My one little word for this year is grit. Two and a half months in, it’s already proven quite apt.
I’m running several times a week these days, and that takes grit. Getting myself out onto the trail after a long workday can be tough, but it’s rewarding.
There’s also the literal grit that collects in the treads of my running shoes (and, subsequently, on my kitchen floor). And the grit required to power through the boot-camp workouts I’ve been doing on Monday nights with Erin and a handful of other women. We do bursts of cardio – high knees, jumping jacks – interspersed with lunges and squats, weight training and push-ups.
Sometimes – I won’t lie – it’s hard. But it, too, is rewarding.
I’ve been on the lookout for words about grit, and I found the first ones, fittingly, in Catriona Menzies-Pike’s wonderful memoir, The Long Run.
Like me, Menzies-Pike is a lifelong bookworm who never expected to become a runner. Also like me, she fell in love with the sport and was amazed at the changes it wrought in her body and soul. She writes about pushing through, trying and failing, building up endurance and coming face to face with her own limits. “While I might not be sporty, I sure as hell was gritty,” she asserts. I’ve thought about that line during a couple of hard runs on the trail.
I came across more words on grit in Love and Ruin, Paula McLain’s stunning novel about journalist Martha Gellhorn and her tempestuous love affair with Ernest Hemingway. The book contains many beautiful, blazingly honest passages about love and loss and war.
Early, on, as Gellhorn talks to a group of republican rebels during the Spanish Civil War, she realizes: “they didn’t have an endless supply of bravery, because no one ever did. When courage failed them, they would find a way to stand their ground anyway and fight on spirit alone. They had that in spades—grit rather than bravery.”
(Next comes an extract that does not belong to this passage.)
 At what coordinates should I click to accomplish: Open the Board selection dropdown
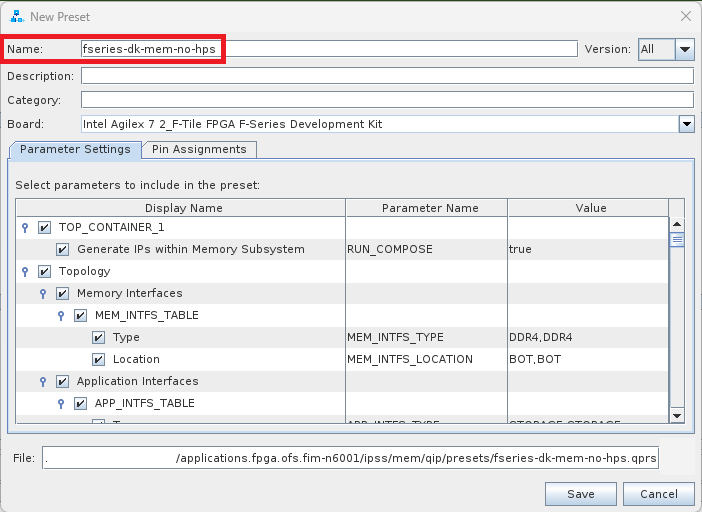coord(686,124)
The word grit caught my eye, as did the comparison to courage: these two things as related, but distinct. Much later in the book, Gellhorn—now working as a war correspondent in besieged Finland—says simply, “I didn’t feel brave, though. It wasn’t bravery when you did what you had to do.”
Grit is doing what you have to do, and also what you know you should do. For me, it’s often about the daily tasks that require not only courage, but stick-to-it-iveness. Sometimes I fail at these, or run out of steam, but I’m doing my best to keep going.
So often, these days, grit is required: to do my work and take care of my people and simply keep on going. Good words help with that, and I’m grateful for these.
Are you following a word or phrase this year? How’s it going?
I have noticed veterans often seem embarrassed when they are called heroes, even those who have done something heroic. They too will frequently say “I just did what I had to do.” That certainly is the feeling of any combat veteran, they just did what they had to do. It is a pity there isn’t some word we could use that just recognizes their grit.
Yes! I agree.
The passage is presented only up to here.